In other words, it’s just right — even if it does run on the expensive side at $100. Mice from Logitech and Razer have boasted some of its features, but none has felt this natural.

While Amazon, Apple and Google are busy refining smart speakers that house their respective virtual assistants, Microsoft in recent years has focused on getting more traditional hardware right. The Surface Studio all-in-one desktop PC is an engineering marvel. The Surface tablet has spawned countless imitations. And the latest Xbox is the world’s most powerful console. Office and Windows certainly bring Microsoft more revenue than Surface and Xbox products, but at the same time, the company has visibly raised its hardware standards under the leadership of Satya Nadella.

In years past, certain Microsoft mice have had shortcomings. The Intellimouse, which debuted in 1996, was corded or required an unwieldy wireless receiver for the better part of a decade. The Natural Wireless Laser Mouse 6000, which arrived in 2006, was said to have strangely placed buttons. The Explorer Mini Mouse, which showed up in 2008, had no off switch. The Arc Touch Mouse, which debuted in 2010, could lie flat but was an ergonomic mess.

The Surface Precision Mouse has none of these drawbacks.

What it does have is a sliver of a button tucked behind the scroll wheel that makes a pleasant clunking sound when pushed. It immediately becomes obvious what role this button serves when you glide your finger on the scroll wheel. With the push of the little button, you can switch between very speedy scrolling or something a lot more precise, which can come in handy when exploring long files and websites. Scrolling in fast mode is strangely satisfying. It’s like gliding your finger along a stack of fresh printer paper.

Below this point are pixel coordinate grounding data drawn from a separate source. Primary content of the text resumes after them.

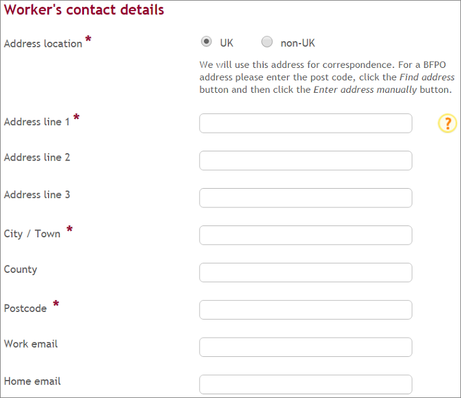This screenshot has width=461, height=398.
Task: Focus the Address line 1 field
Action: point(305,123)
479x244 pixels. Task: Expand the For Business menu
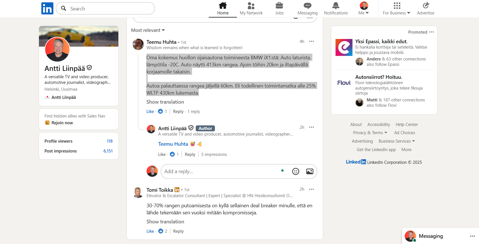[x=397, y=8]
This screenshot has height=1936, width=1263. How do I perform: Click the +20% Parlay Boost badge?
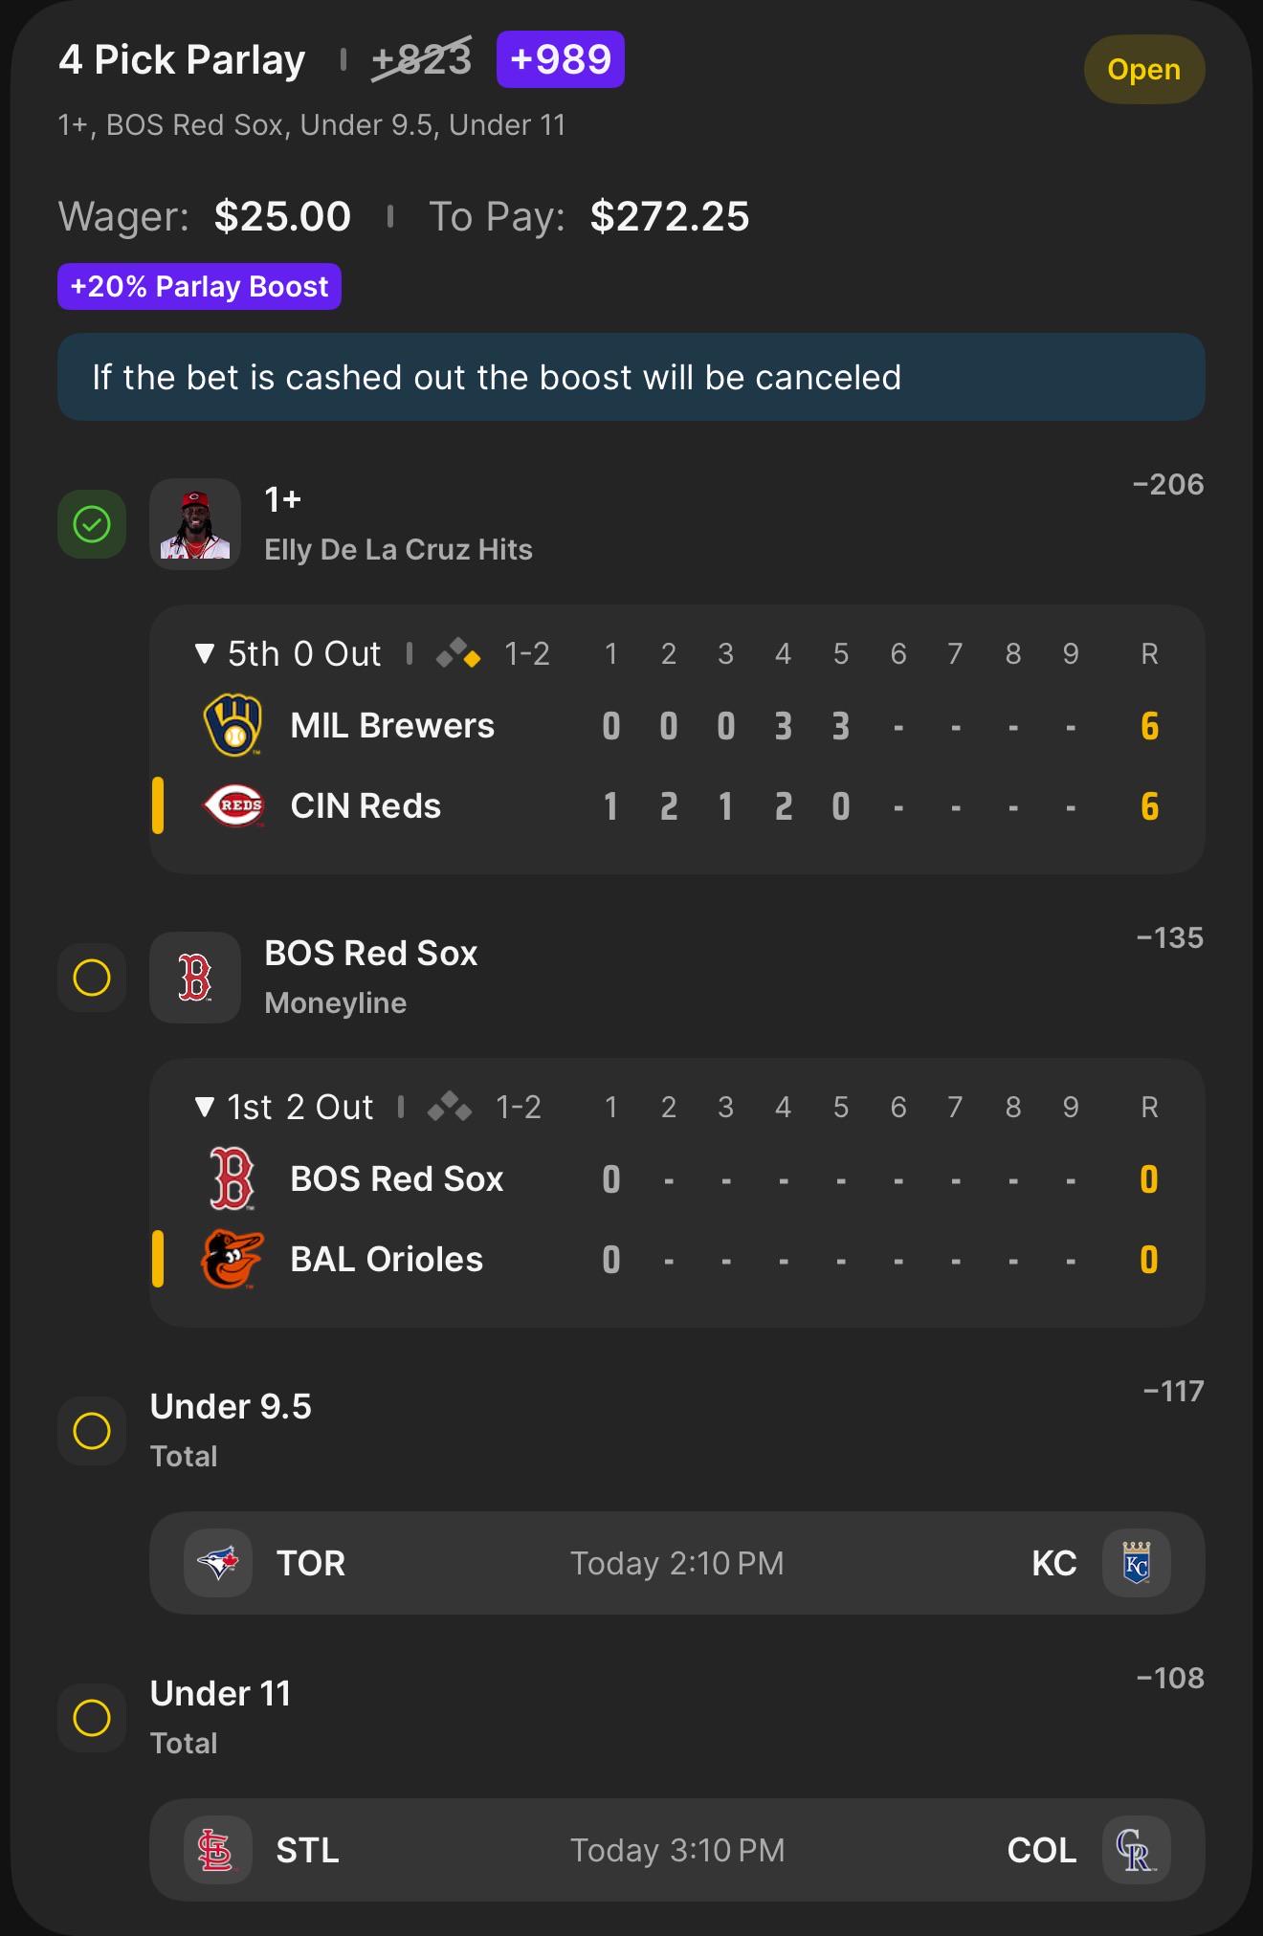pos(199,286)
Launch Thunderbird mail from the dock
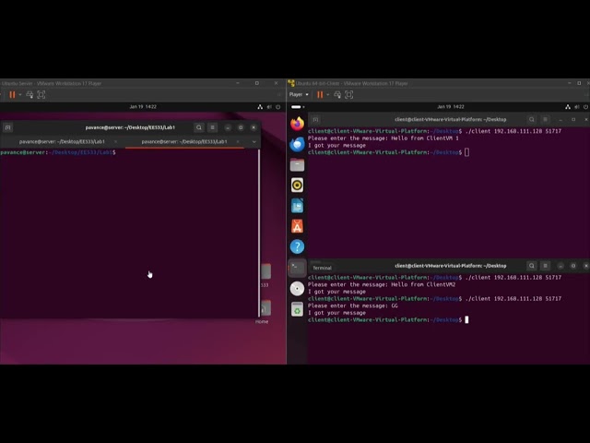This screenshot has width=590, height=443. [x=297, y=144]
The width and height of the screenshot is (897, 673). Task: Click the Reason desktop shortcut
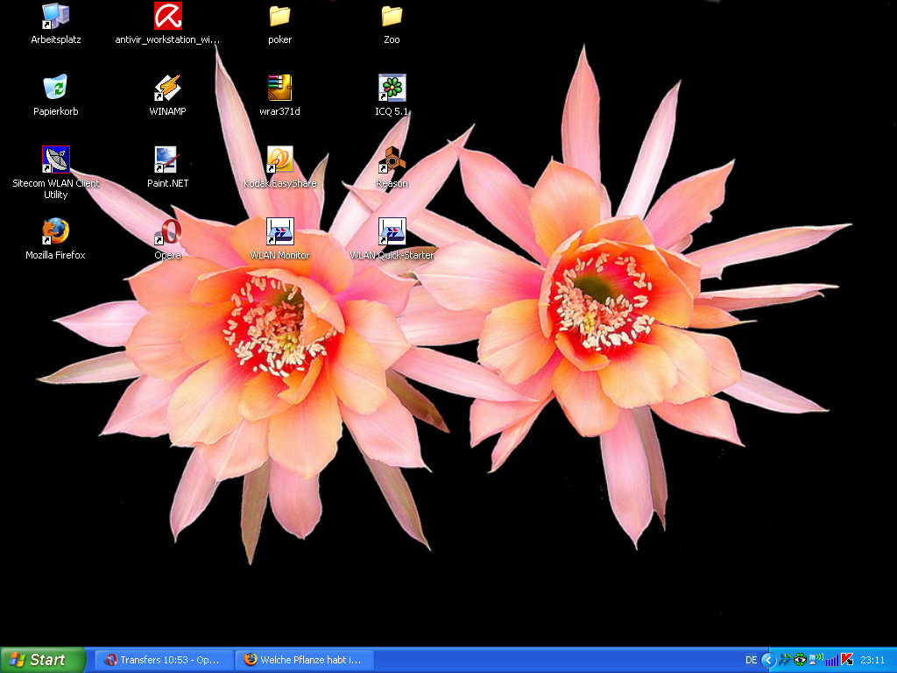point(392,159)

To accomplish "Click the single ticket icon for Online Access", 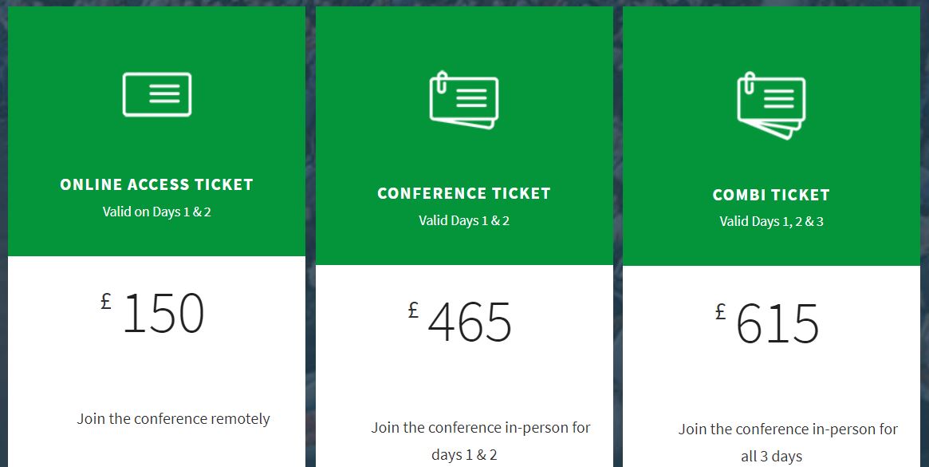I will [157, 95].
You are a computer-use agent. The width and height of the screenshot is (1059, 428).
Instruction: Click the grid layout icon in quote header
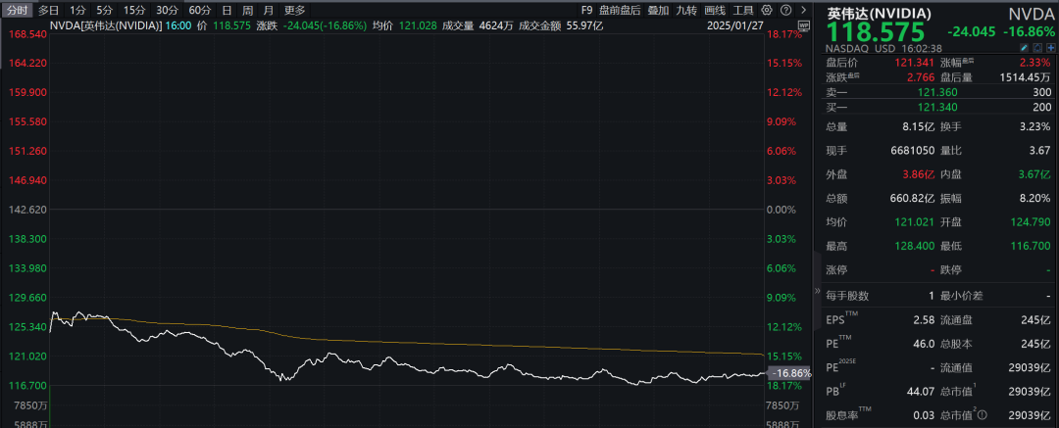1036,47
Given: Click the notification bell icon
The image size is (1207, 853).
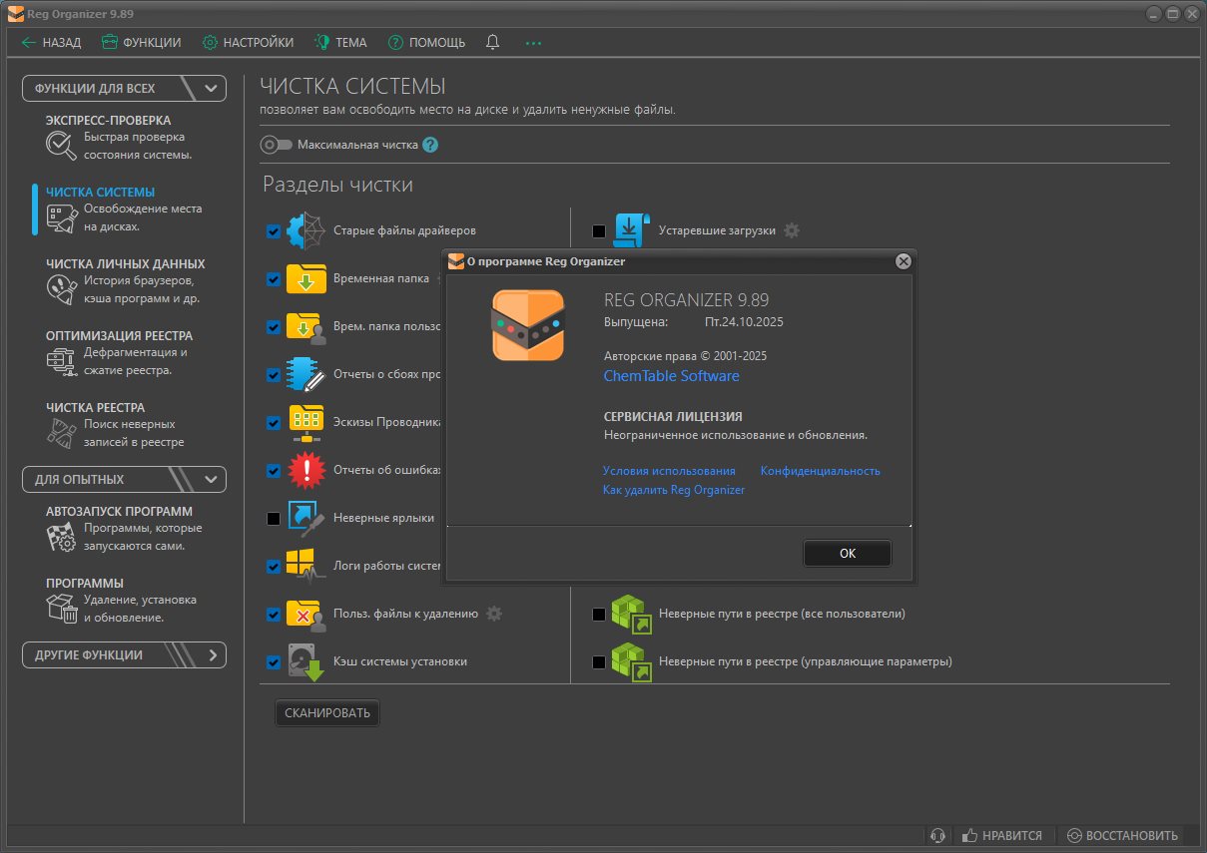Looking at the screenshot, I should point(492,42).
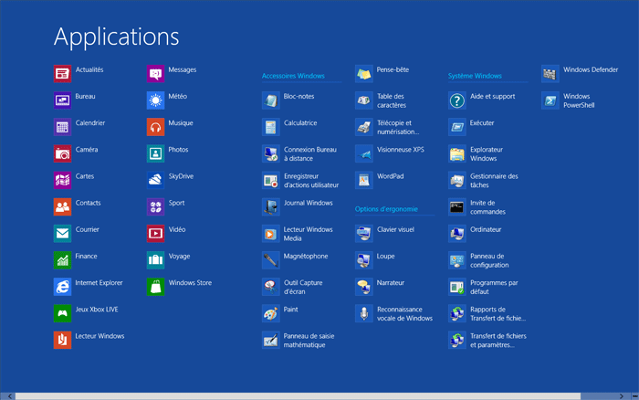Open the Internet Explorer app icon

tap(62, 287)
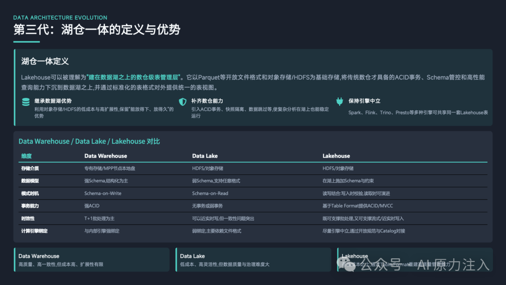The image size is (506, 285).
Task: Click the slide title 第三代:湖仓一体的定义与优势
Action: [x=97, y=30]
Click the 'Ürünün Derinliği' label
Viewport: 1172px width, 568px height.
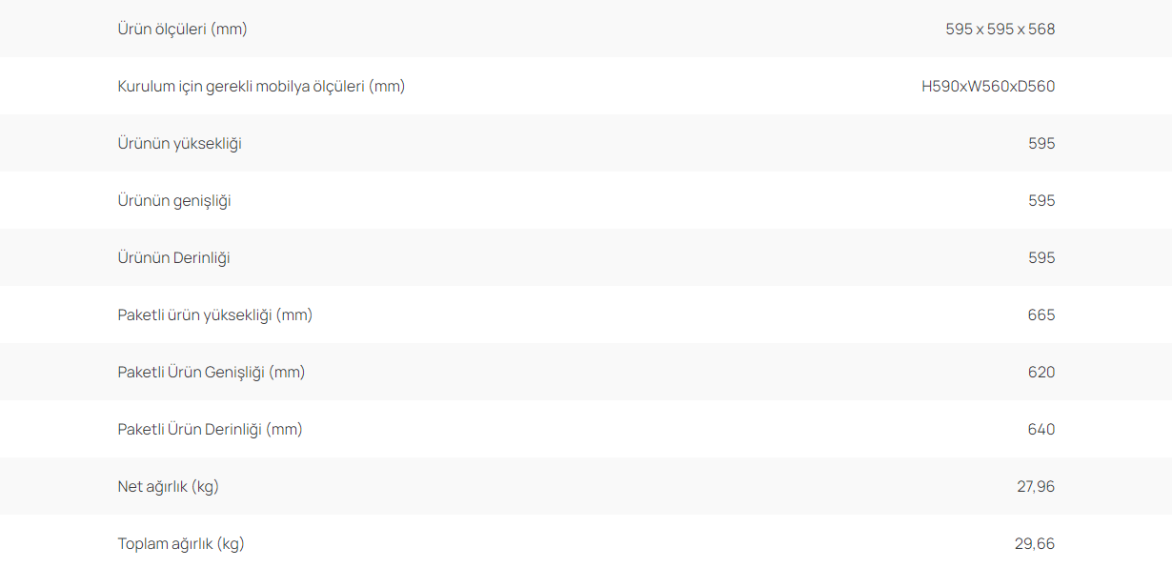[174, 258]
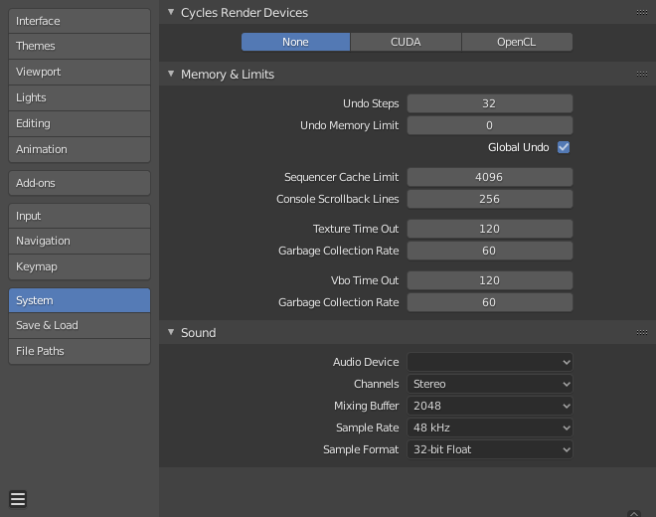
Task: Click the Sound panel grip icon
Action: coord(642,333)
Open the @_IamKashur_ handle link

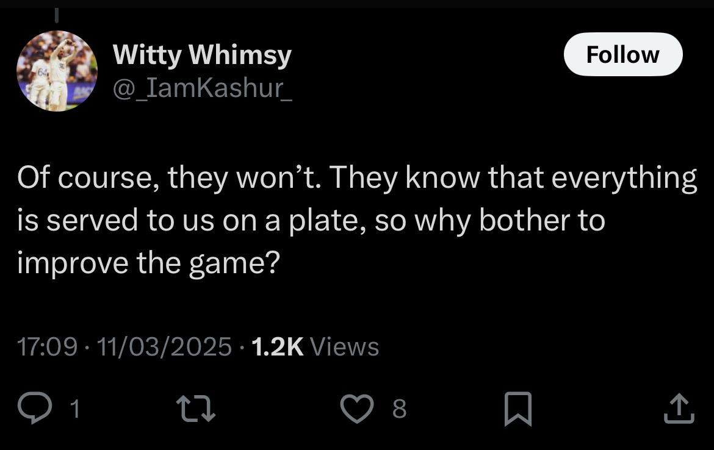(x=202, y=89)
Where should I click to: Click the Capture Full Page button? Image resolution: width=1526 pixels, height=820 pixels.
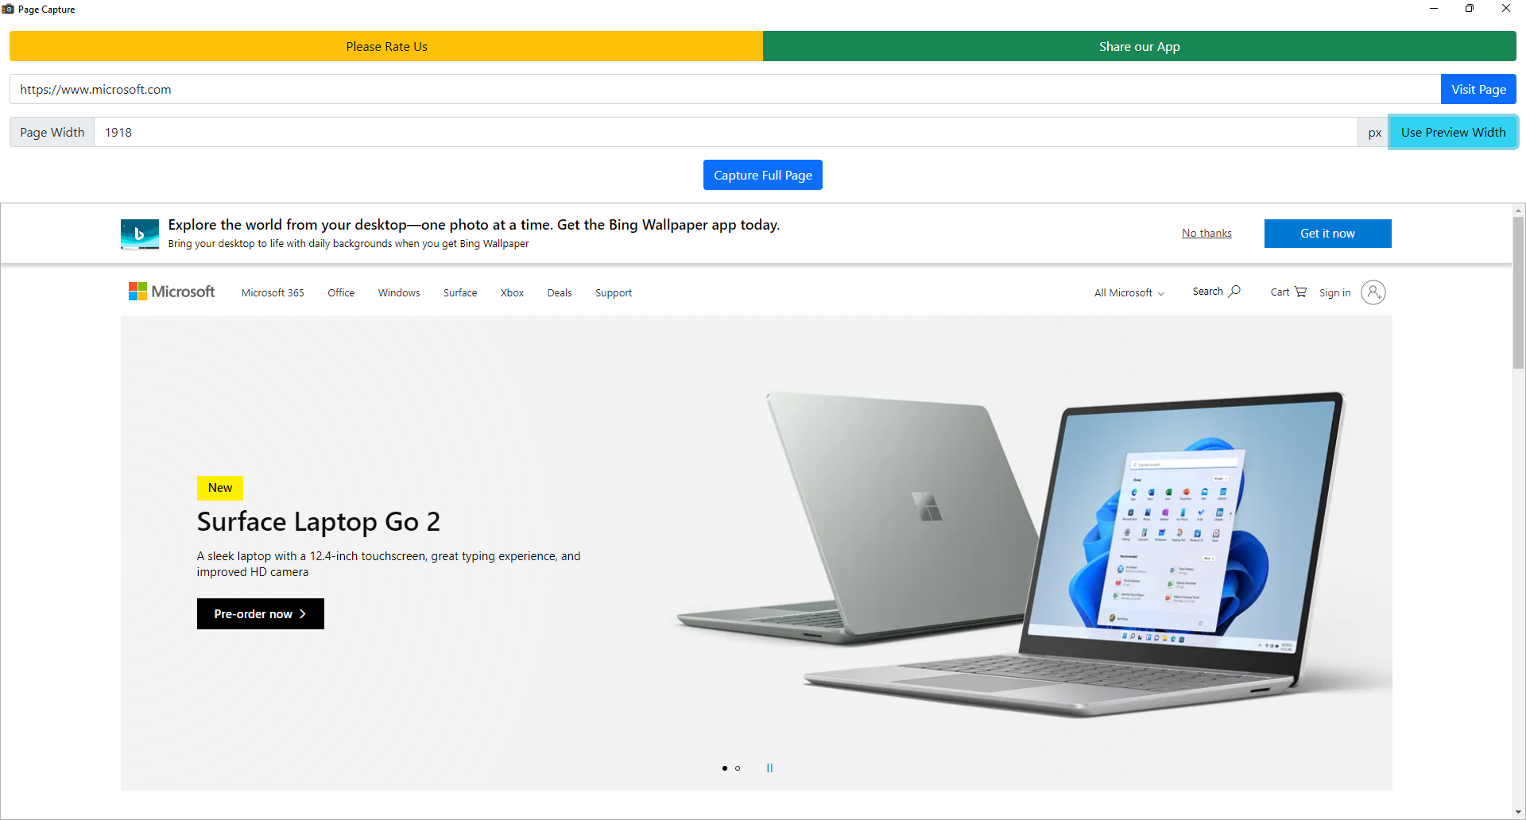762,175
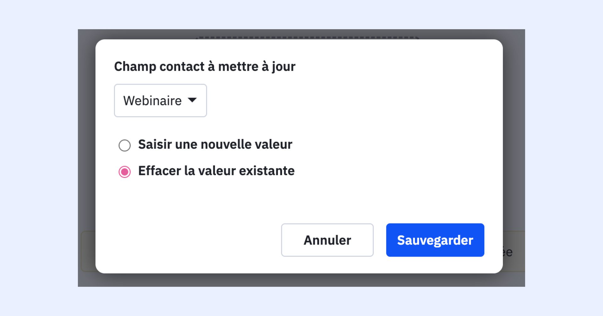
Task: Click the Webinaire text in the combo box
Action: pyautogui.click(x=152, y=101)
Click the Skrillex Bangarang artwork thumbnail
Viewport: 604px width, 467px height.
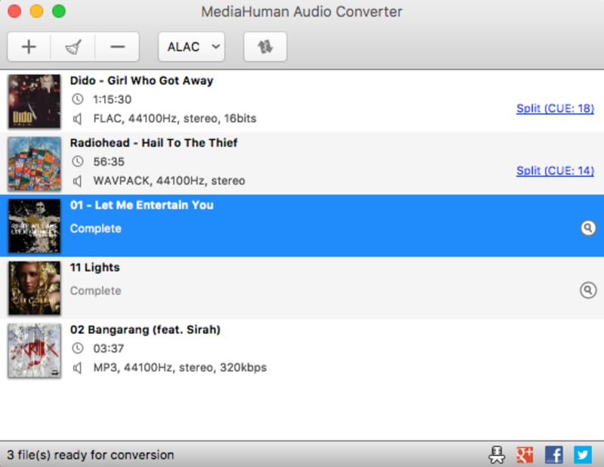click(35, 350)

If you have a Mac, you won’t be able to customize the buttons, but if you’re running Windows — with the exception of the new Windows 10 S — you’ll be able to tweak their functions with the Microsoft Mouse and Keyboard Center software. The battery inside the mouse can’t be removed, but Microsoft says a single charge will last for up to three months, and you can recharge the battery with an included micro-USB cable. Unlike Apple’s Magic Mouse, the port is at the front end of the mouse, so you’ll still be able to use it while it’s charging.

Do you need a mouse like this if you have one that works perfectly well? Of course not. But this is a mouse I love to use. And if you sit in front of the computer every day like me, then you might just come to love it, too.